Yes, the intertwining of group memberships and invitations causes some problems, because group invitations and requests are cached and referred to by their ID in the group_membership table. So any time the streams get crossed with the new table IDs, it causes an issue, like in bp_get_user_groups(). I was able to support backwards compatibility in many cases, but, for example, if a dev is issuing invitations by using the BP_Groups_Member class directly (we were doing that in our tests), I'm not sure how to prevent a problem. I agree with you that making a clean break where we have to is probably better than creating a situation where it fails occasionally, and frustratingly.

I was hoping for very much like 100% backwards compatibility, but that isn't possible, so having a plan on how to break compatibility in sensible ways will be needed.

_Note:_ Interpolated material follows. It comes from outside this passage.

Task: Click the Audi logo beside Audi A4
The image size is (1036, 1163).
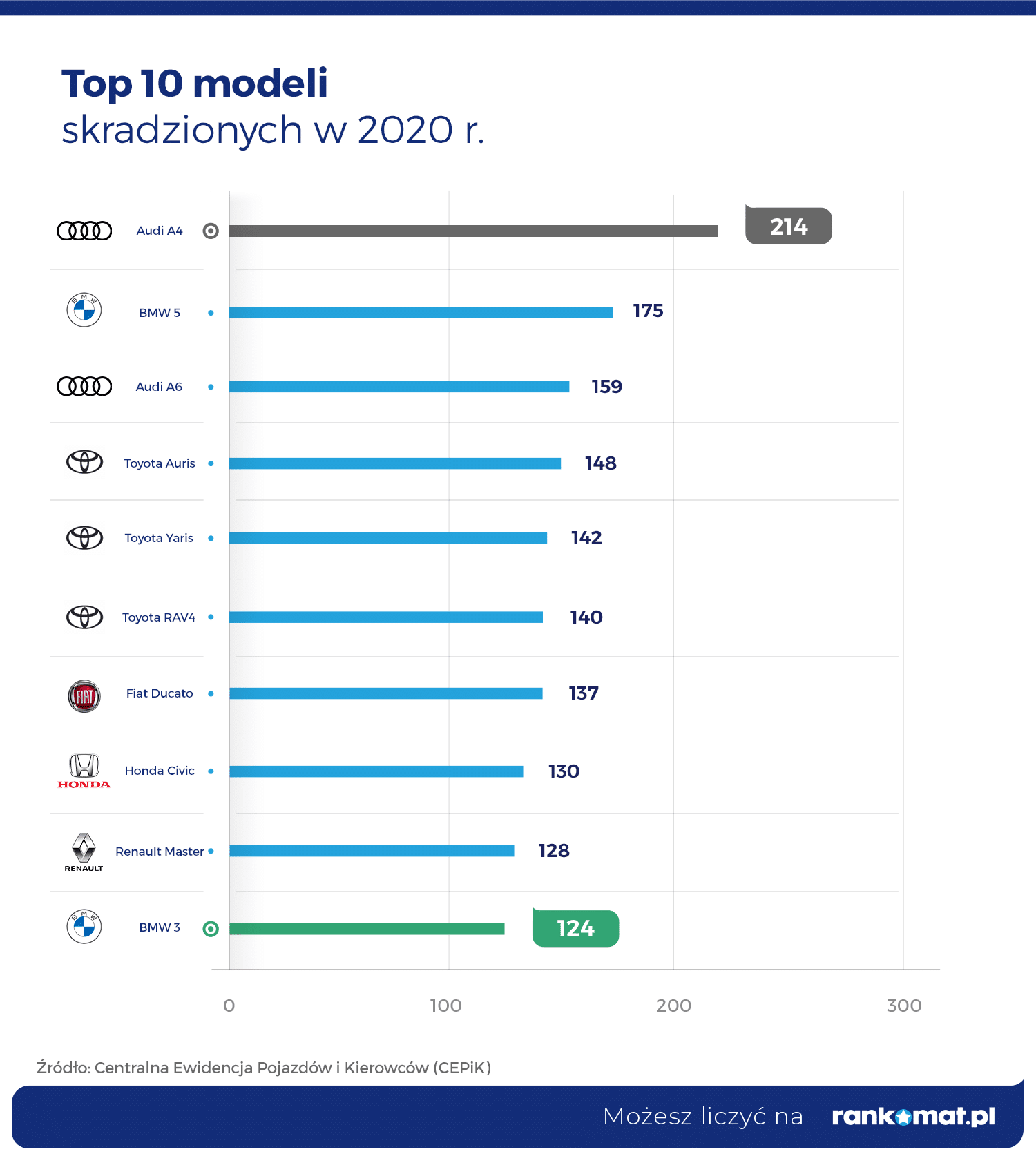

Thanks again for taking a look! This is quite a big change to be making, so I was happy that there were many tests to cover various aspects of group membership and find problems, but having your input is much more valuable.

#27 @boonebgorges
5 years ago

I'm not using component_action at the moment for group invitations, but added it for flexibility

I figured as much. I wonder if it might be more transparent (though less BP-ish?) to simply have a type column. group_member would be one type. account might be another type. site_membership (ie a role on a WP site in a MS network) might be another. Then, do away with the component columns. They'd still be registered within components - so bp-groups/classes/... and so on - but without the conceptual overhead of name and action, which almost-but-not-quite fits here.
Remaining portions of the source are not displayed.